Floozie Cookies is hoping to expand into the US by franchising its plant-based treats brand.
The business was founded in 2020 by pastry chef Kimberly Lin, who has worked at kitchens including Claridge’s, The Corinthia and Dominique Ansel Bakery.
As well as selling direct to consumers online, Floozie Cookies has a shop in London’s Covent Garden and has operated a temporary pop-up at Harrods and a site in Dubai.
“Like many chefs I always had a fantasy project in my head; to offer a simple treat within a luxury art deco store design,” said Lin when she launched Floozie Cookies. “I chose the cookie because it has always struck me as underrated and overlooked but to me it expresses care, skill and creativity.”

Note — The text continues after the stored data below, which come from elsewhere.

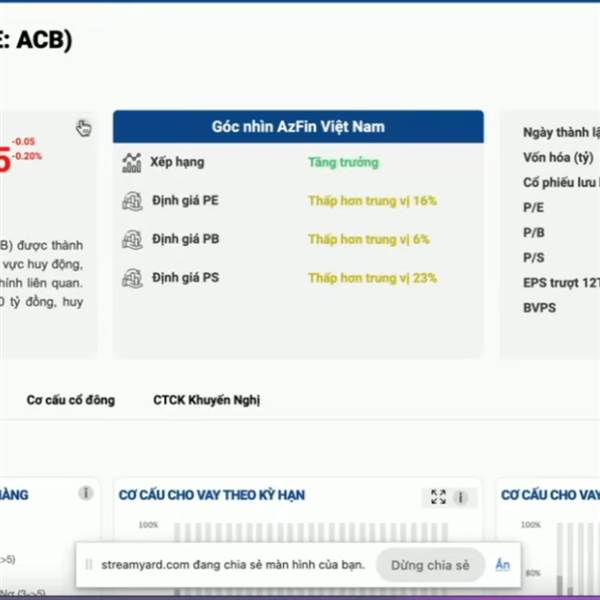Viewport: 600px width, 600px height.
Task: Click the Vốn hóa (tỷ) label
Action: (x=557, y=157)
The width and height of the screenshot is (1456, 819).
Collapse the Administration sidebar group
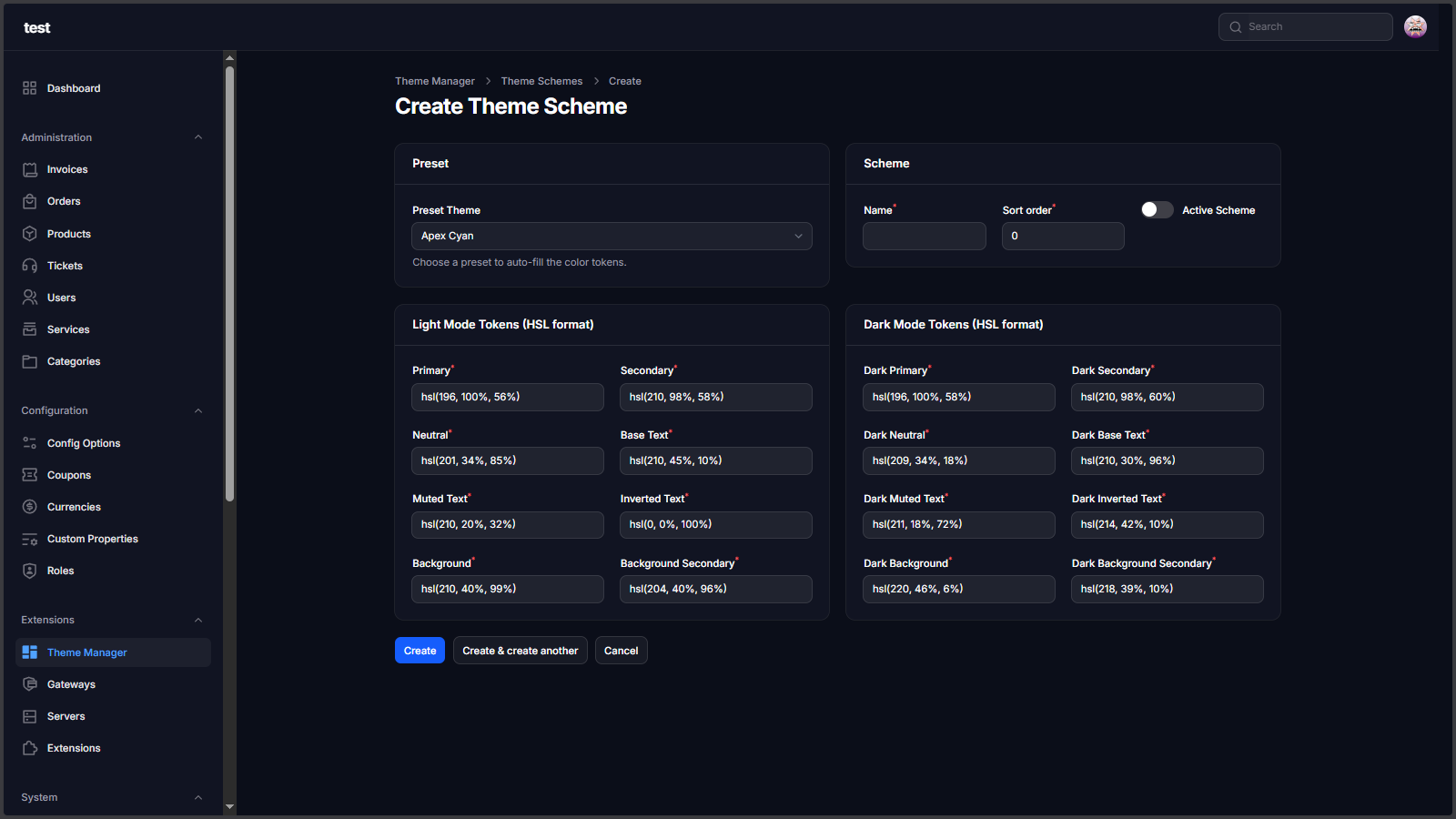(x=198, y=137)

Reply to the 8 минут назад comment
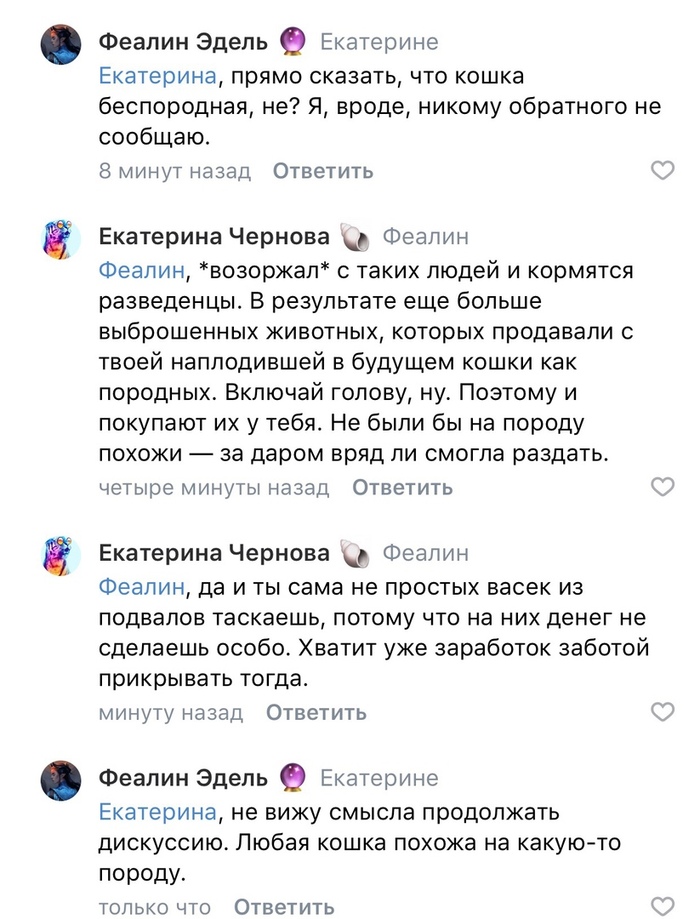[x=323, y=171]
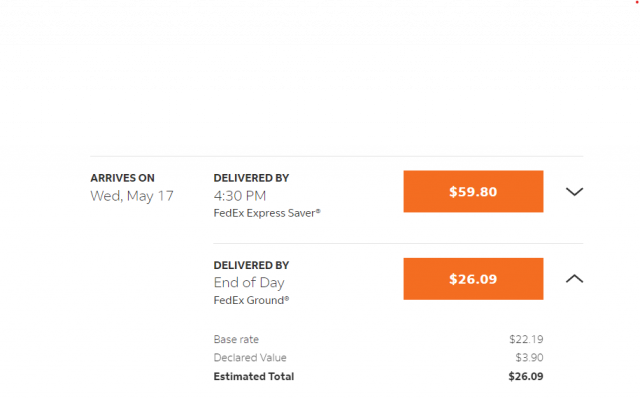Click the bold $26.09 estimated total amount

(x=526, y=376)
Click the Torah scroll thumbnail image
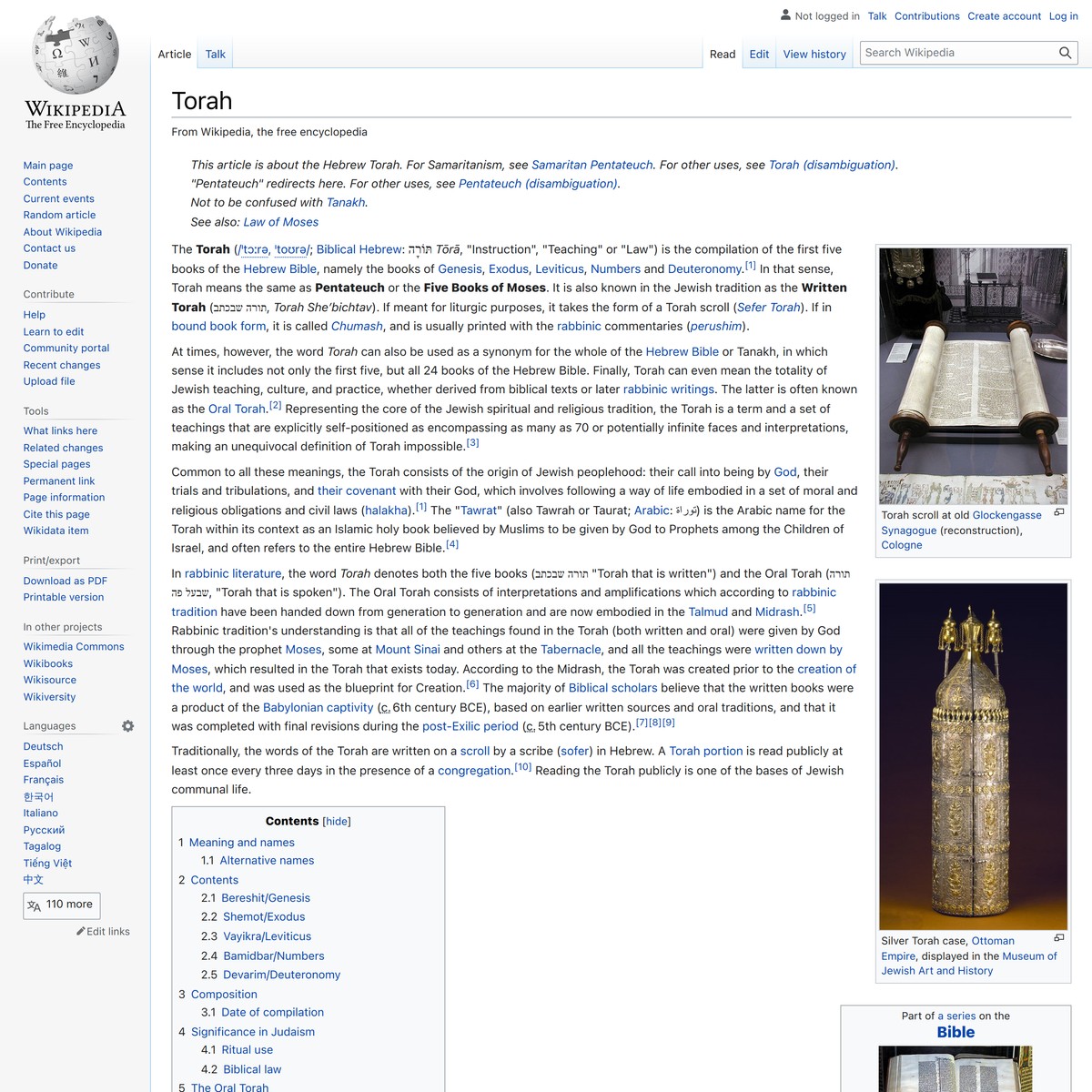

The business sells vegan stuffed cookies in flavours including Cinnamon Crunch, Chocolate Chunk, Celebration, Pecan Pie and Triple Chocolate, and gluten-free options Black Forest and Peanut Butter & Jam. The menu includes a monthly changing seasonal cookie flavour and features milk drinks, coffee, vegan hot chocolates and ice cream sundaes.
Lin is looking to expand Floozie Cookies through franchises, with the business speaking to potential franchisees in the north of the UK, and signing up locations in Kuwait and Egypt.
She is originally from North America and is also hoping to grow Floozie Cookies across the US, with franchise opportunities available in 50 states.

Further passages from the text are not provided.